A tailgate pad is a step up from throwing them in the back of the truck, and it's a fairly cheap option.

If you have a clean truck that you don't want to get scratched up, maybe consider a hitch rack. Dirt does get trapped between the pad and tailgate and will scratch or swirl your paint.

You can also get a hitch rack that tilts down so you can open your tailgate. I have a Recon Rack on my F150, never take it off, and can load the back of my truck easily with the tailgate open by tilting the rack down. Plus carrying your bikes on a rack keeps your truck bed clear for other stuff. Of course you are looking at a significantly higher cost for this.

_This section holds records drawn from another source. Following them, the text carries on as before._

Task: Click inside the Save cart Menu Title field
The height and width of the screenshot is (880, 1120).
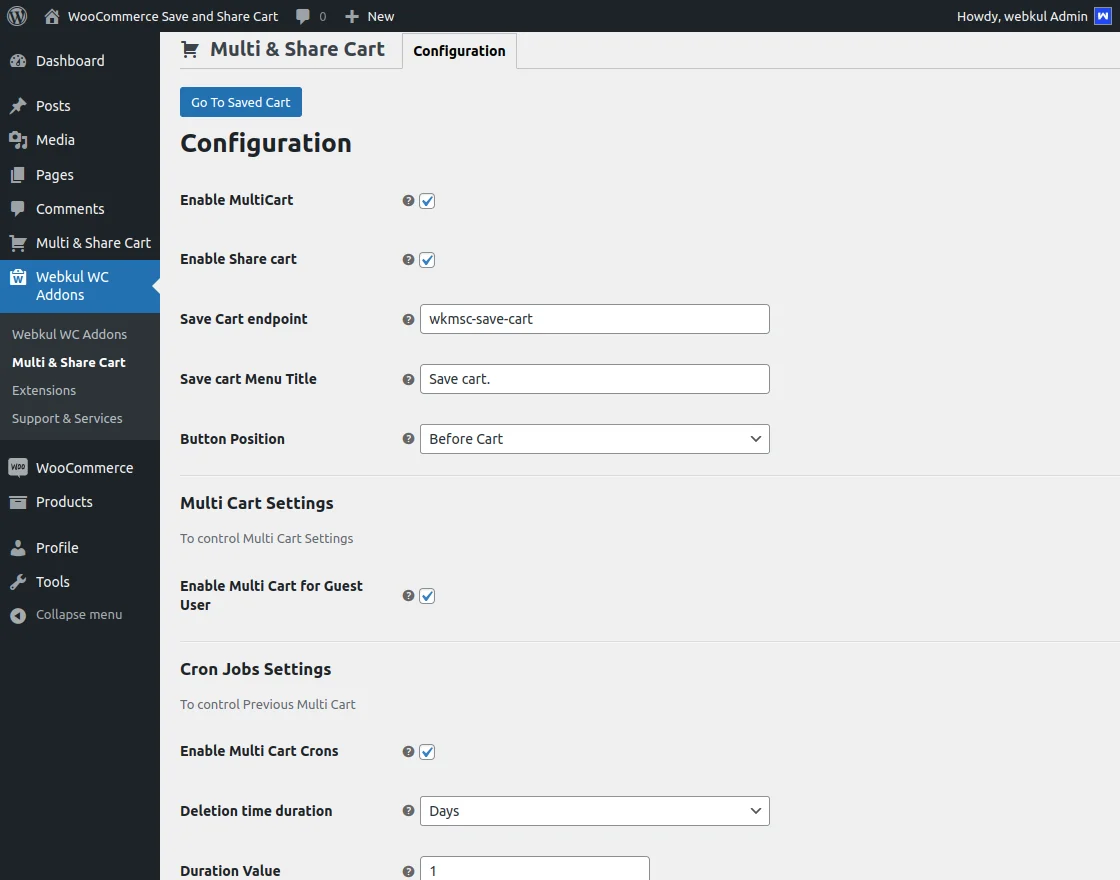Action: (x=594, y=379)
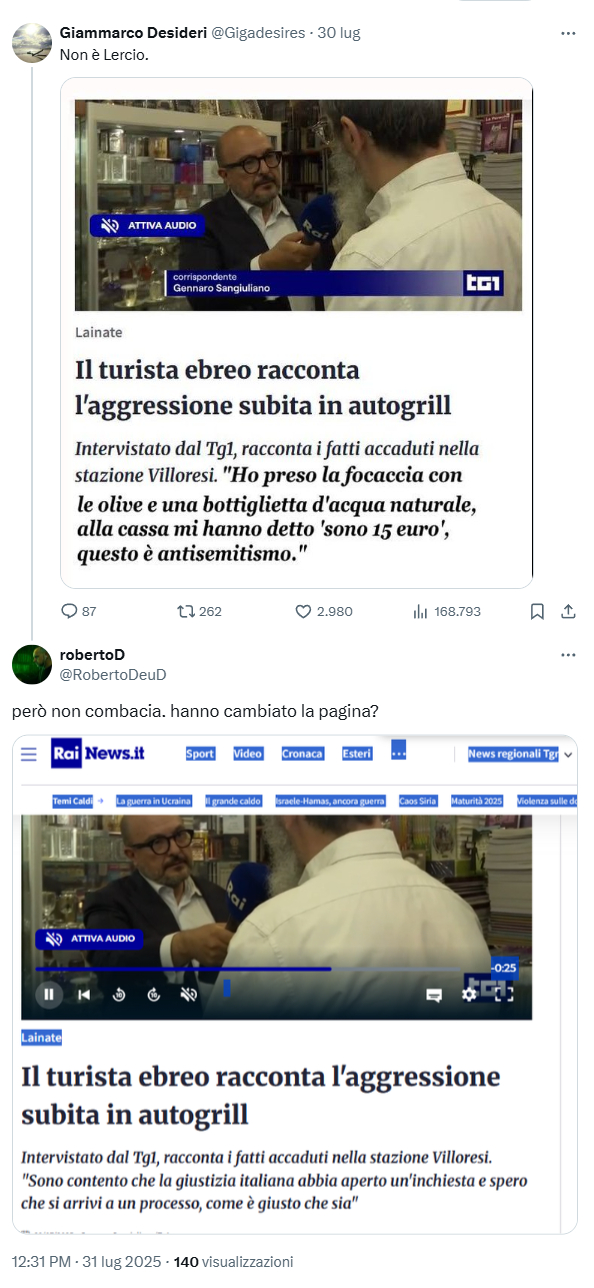594x1288 pixels.
Task: Share the first tweet with upload icon
Action: (568, 611)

Sent from my iPhone using Tapatalk


----------



## Harold (Dec 23, 2003)

I'm not a fan of tailgate pads, really.

I used one once on a shuttle (not my truck) and my bike got dinged up bouncing against another bike. The truck we were using was a bit of a beater, so no real worries about dust getting trapped between the pad and the truck.

I bought a truck recently and even though a tailgate pad is cheapish, I'm not going to trash the paint on a brand new $40k truck. Pretty much all my trailheads are off of gravel FS roads, or are gravel lots themselves, so dust is a fact of life. I don't want to be giving my truck a scrubdown with a scotch brite pad every time I go for a ride.

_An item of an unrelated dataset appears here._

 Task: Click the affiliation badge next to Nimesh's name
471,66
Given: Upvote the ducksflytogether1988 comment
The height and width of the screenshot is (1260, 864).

For now, I'm using fork mounts on a piece of wood. I've got a shorty 5' bed, so it's not ideal. Longer bikes have to angle back there to fit. But it works and nothing gets banged up.

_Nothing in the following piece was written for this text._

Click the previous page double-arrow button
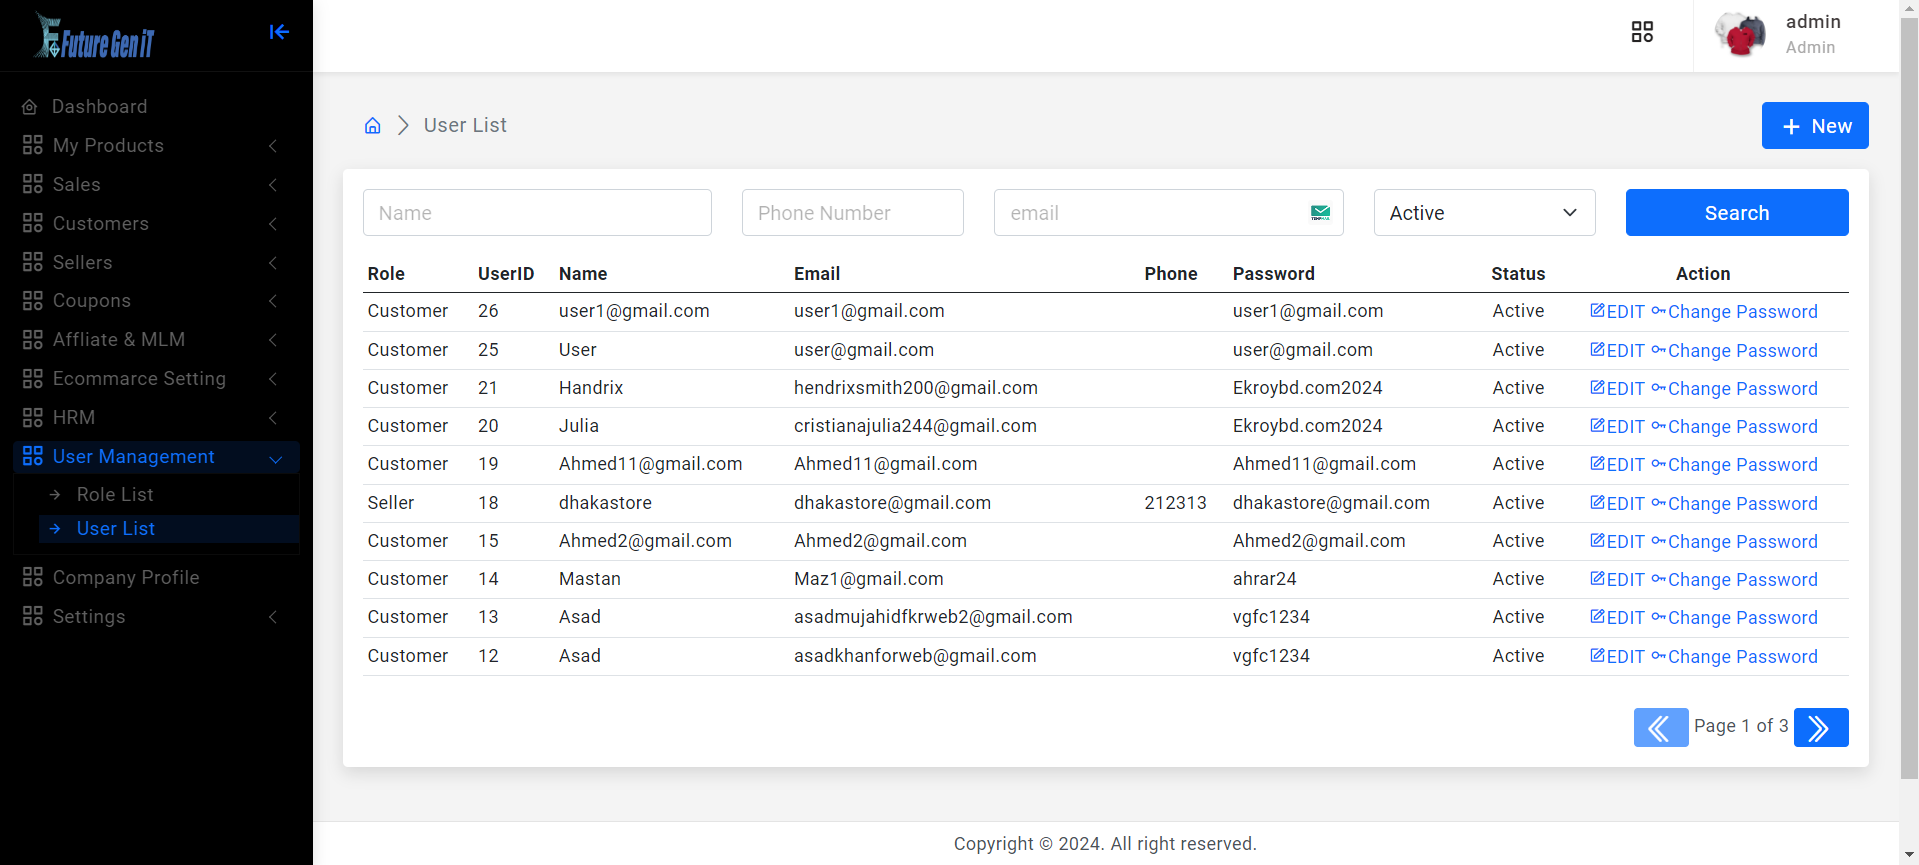 tap(1660, 727)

0503201549_HDR by Nate, on Flickr

I'll be buying the MultiTaskR rack after a bit. It's expensive, but not out of line with other high quality racks. It's lockable, doesn't contact the paint on the tailgate, and looks pretty quick to use. I have a Kuat NV 2.0 that lives on my wife's car and I could technically use it on the truck. But I don't really want to get into moving the rack from one vehicle to the other all the time. Plus, one of the main reasons I bought a truck was to carry bikes in the bed while towing my camper. Also, a hitch rack is going to mess with all the parking sensors on the rear end, which it turns out I really like. Plus, the single center beam on the Kuat would block the backup camera when the rack is folded up. Also not a fan of that.


----------



## evasive (Feb 18, 2005)

Theoretical second for the MultiTaskR system. If I were going to leave my truck bed open, that’s definitely the way I would go. The security and stability are very attractive. But since I’m planning a topper, we went with a hitch rack.


----------



## Harold (Dec 23, 2003)

evasive said:


> Theoretical second for the MultiTaskR system. If I were going to leave my truck bed open, that's definitely the way I would go. The security and stability are very attractive. But since I'm planning a topper, we went with a hitch rack.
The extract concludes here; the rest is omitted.